Showing posts with label Japan. Show all posts
Showing posts with label Japan. Show all posts

July 28, 2014

Susan Spann's Blade of the Samurai - Guest Post and {Giveaway}


The Rope and the Sword: Justice in Medieval Japan

Prisons existed in medieval Japan, but mostly as holding areas for commoners accused of crimes. Unlike modern prisons, which house convicted criminals for the duration of their sentences, medieval Japanese prisons were not designed or intended for long-term incarcerations.

The medieval Japanese justice system was actually a pair of parallel systems: one for commoners, and the other for samurai.
By the 16th century—the era when I set my Shinobi Mysteries—Japan had a highly developed system of courts and law enforcement. Magistrates presided over courts in every major city (and many towns had magistrates as well). Magistrates acted like modern judges, resolving disputes and conducting trials when commoners were accused of crimes. Although the magistrates themselves were members of the noble (samurai) class, but their actions and jurisdiction generally focused on commoners.

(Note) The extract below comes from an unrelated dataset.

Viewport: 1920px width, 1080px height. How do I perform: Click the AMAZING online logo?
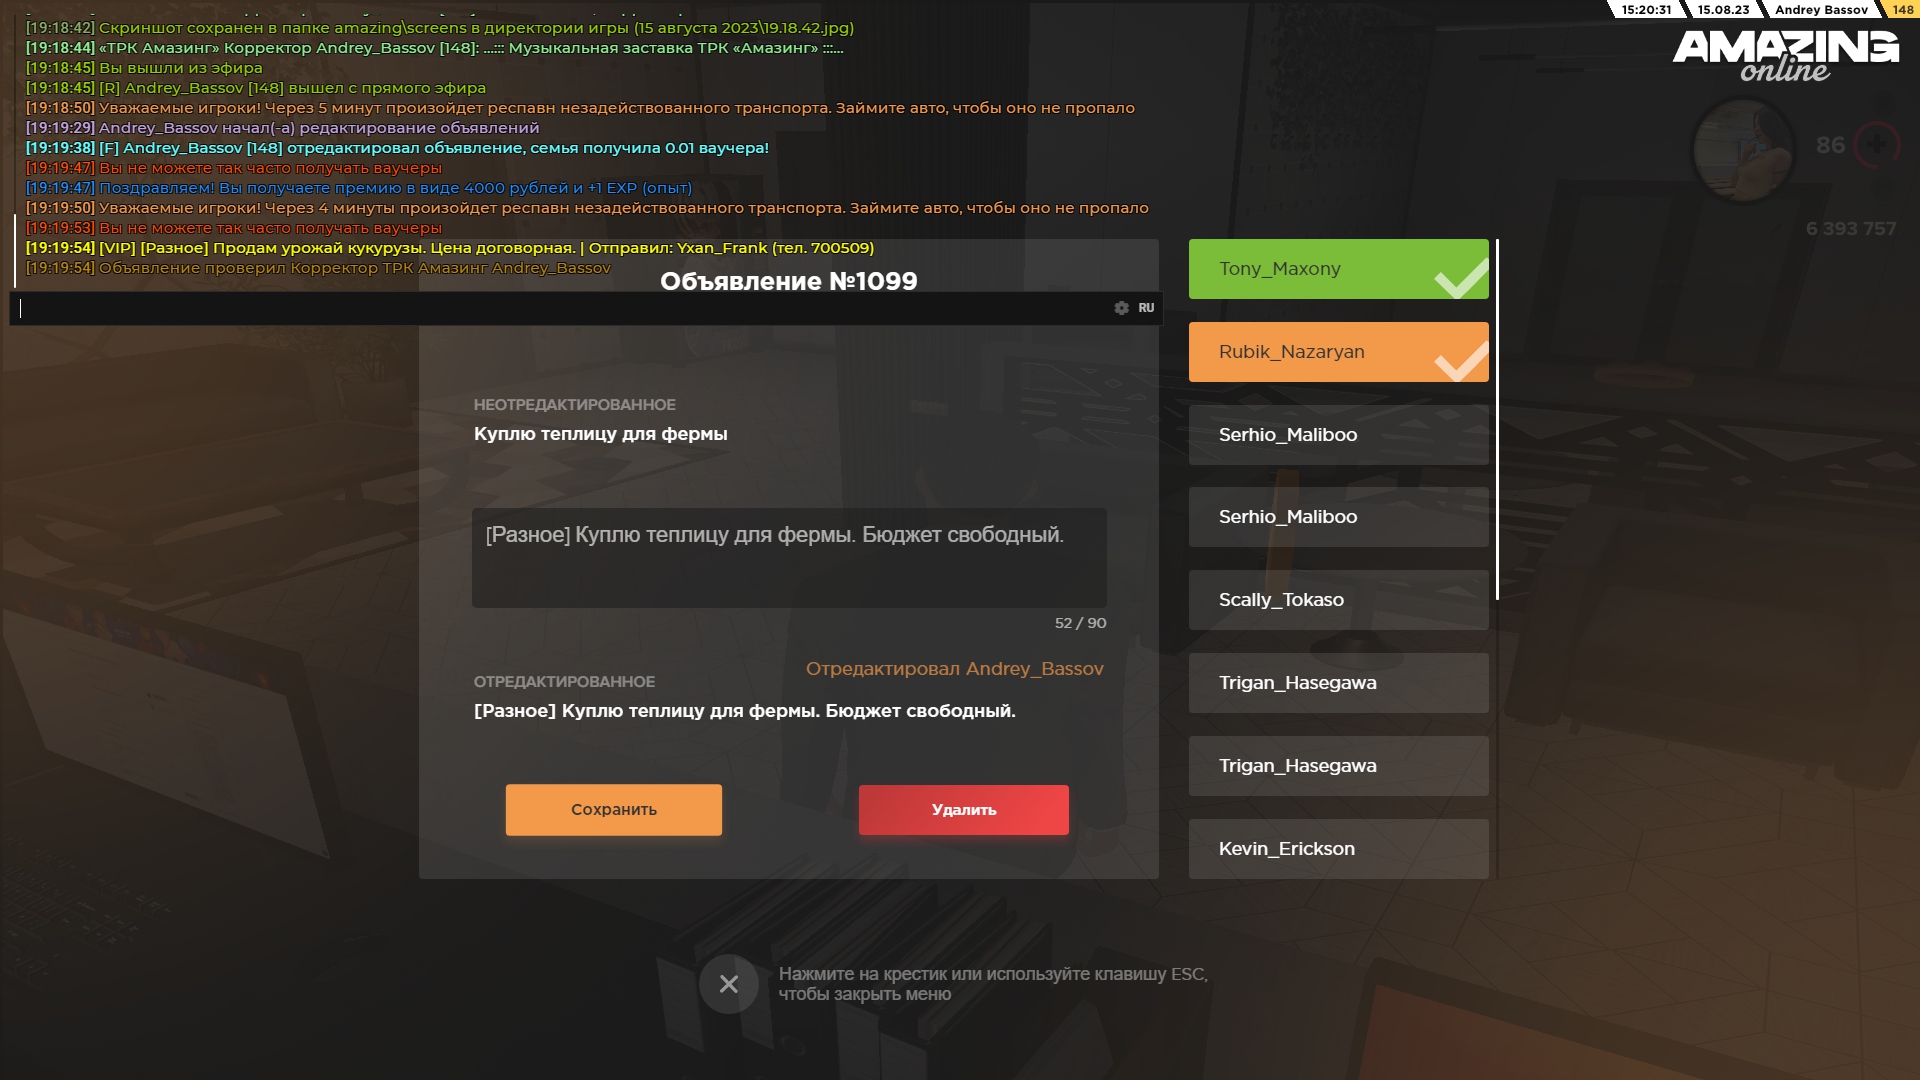pos(1786,56)
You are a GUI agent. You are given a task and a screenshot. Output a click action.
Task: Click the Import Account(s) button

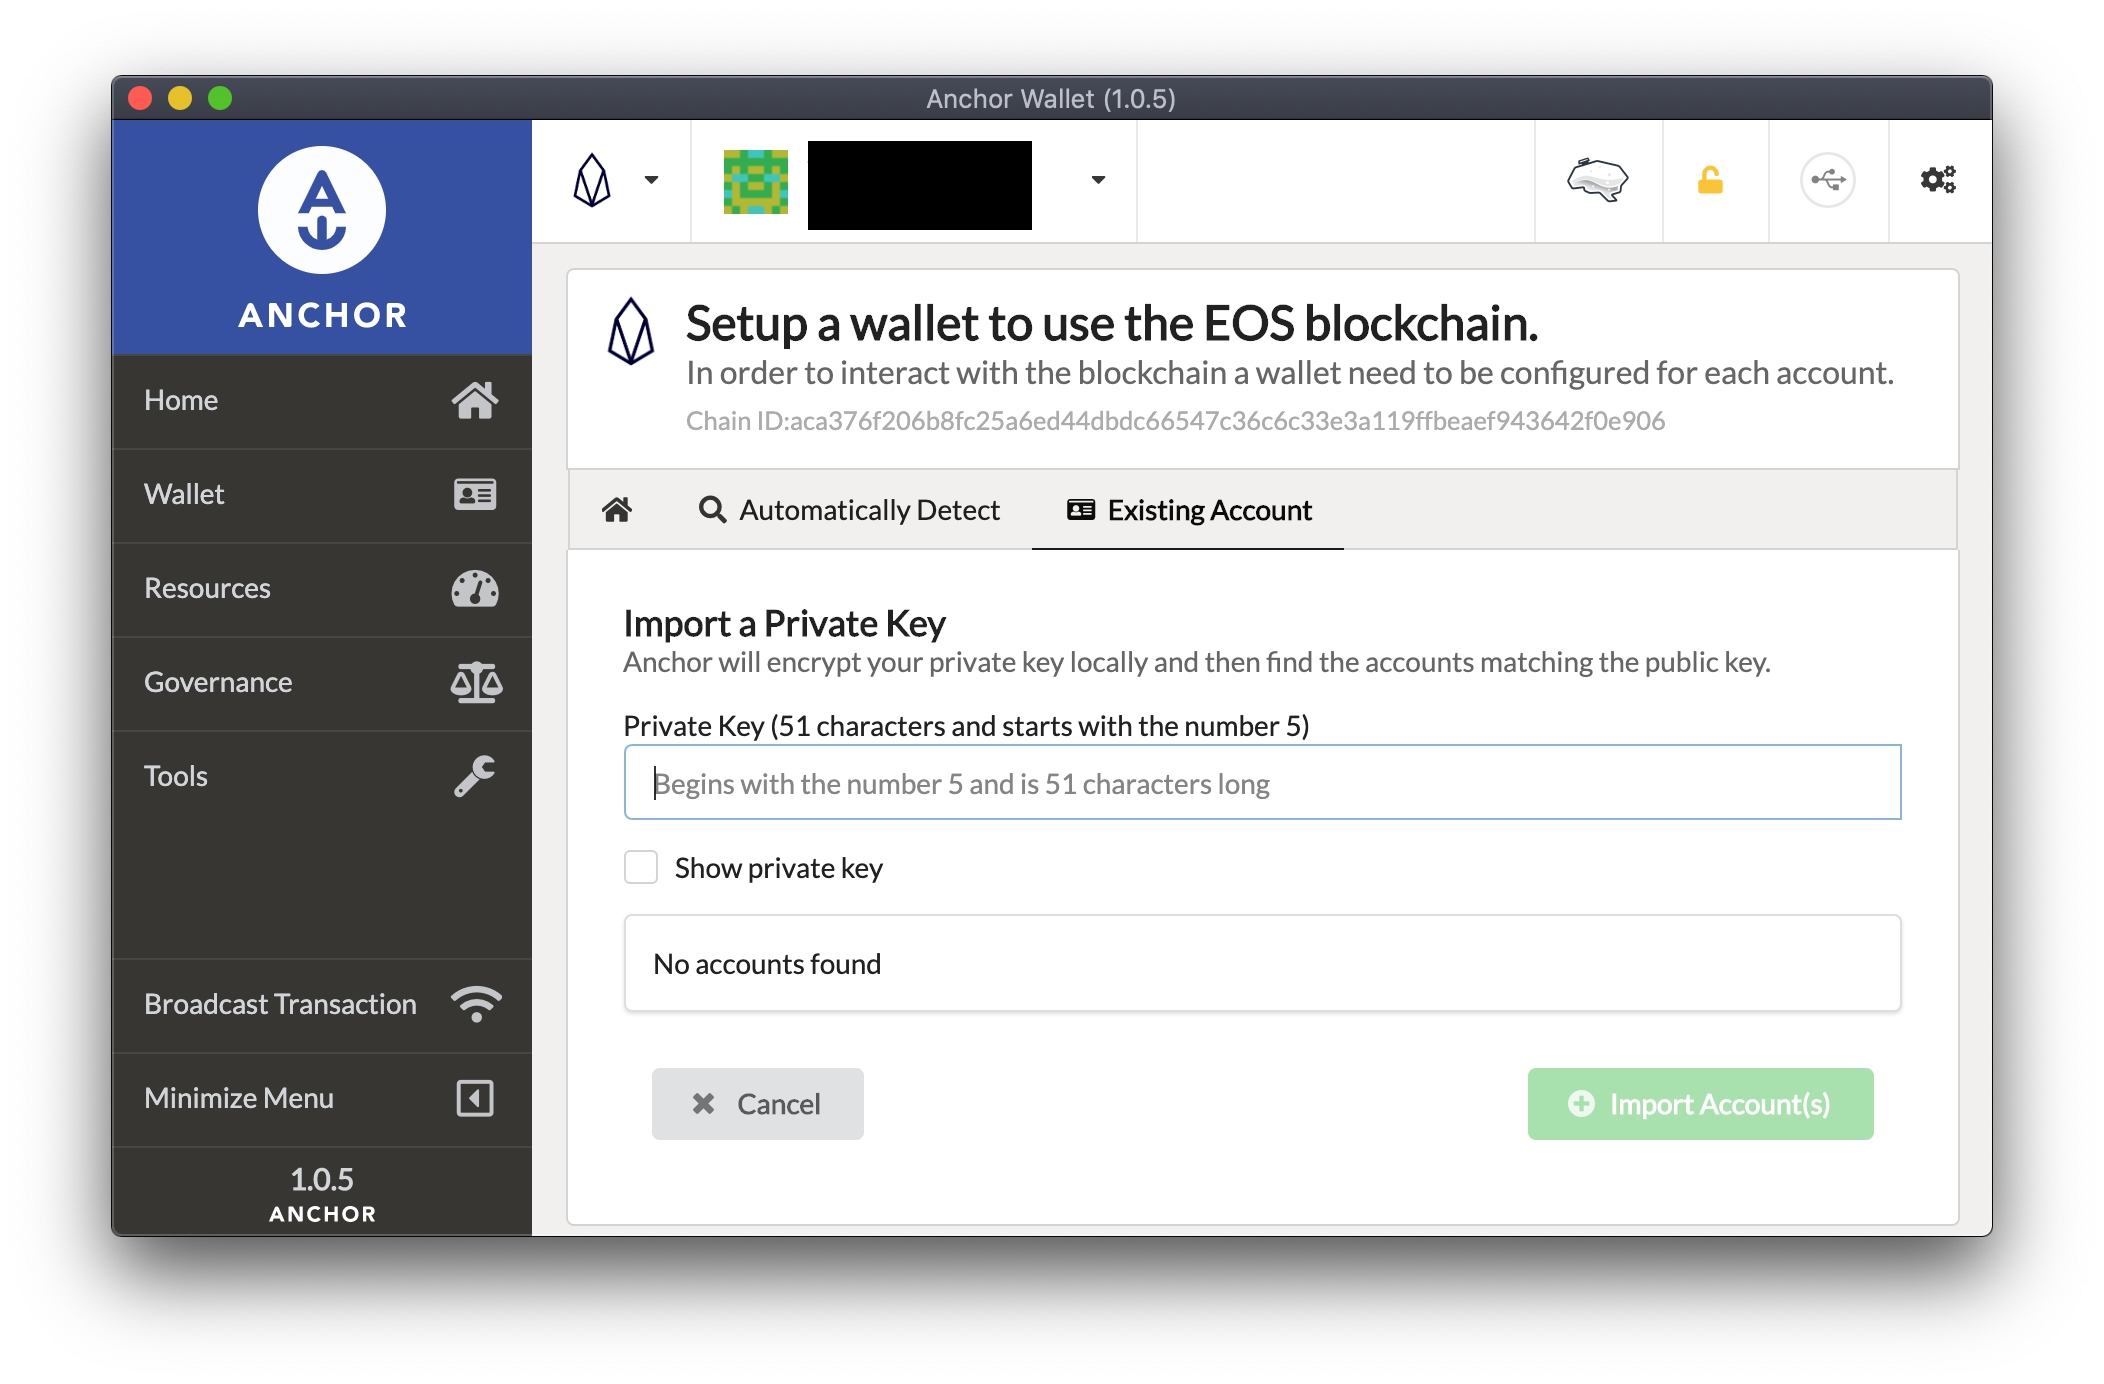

Beneath the magistrates, a group of “assistant magistrates” (called yoriki) acted as supervisors for the “beat cops” (known as dōshin) who patrolled the cities and arrested those accused of crimes. Like the magistrates, yoriki and dōshin were always members of the samurai class. However, policemen were usually low-ranked samurai, where the magistrates came from “better” families.

Although the police force was composed entirely of nobles, samurai rarely used the police or the justice system to resolve their own disputes. By law, samurai had the right to address legal matters privately—by violence if necessary. Samurai families generally tried to resolve minor issues through negotiation, but where that failed, samurai justice was delivered on the edge of a sword.

Like the justice system, punishments meted out to criminals often depended on the social class or rank of the convicted (or condemned). 

As the highest-ranking social group, samurai had special privileges where punishment was concerned. For serious crimes, a samurai often had the right to commit seppuku– a form of ritual suicide in which a samurai sliced his own belly with a dagger, spilling his intestines (and ensuring himself a slow and painful death). The samurai was usually allowed a “second,” called the kaishakunin, who stood behind the “self-determining”
samurai with a sword, and ended the samurai’s life with a merciful strike to the neck after the fatal stomach cut was completed.
In medieval Japan, ritual suicide by seppuku restored a samurai’s honor, and that of his family, preventing the need for a feud between the wrongdoer’s clan and the clan of his victim. However, only samurai were allowed the option of seppuku—and the “honor” was not extended to every samurai who committed a crime.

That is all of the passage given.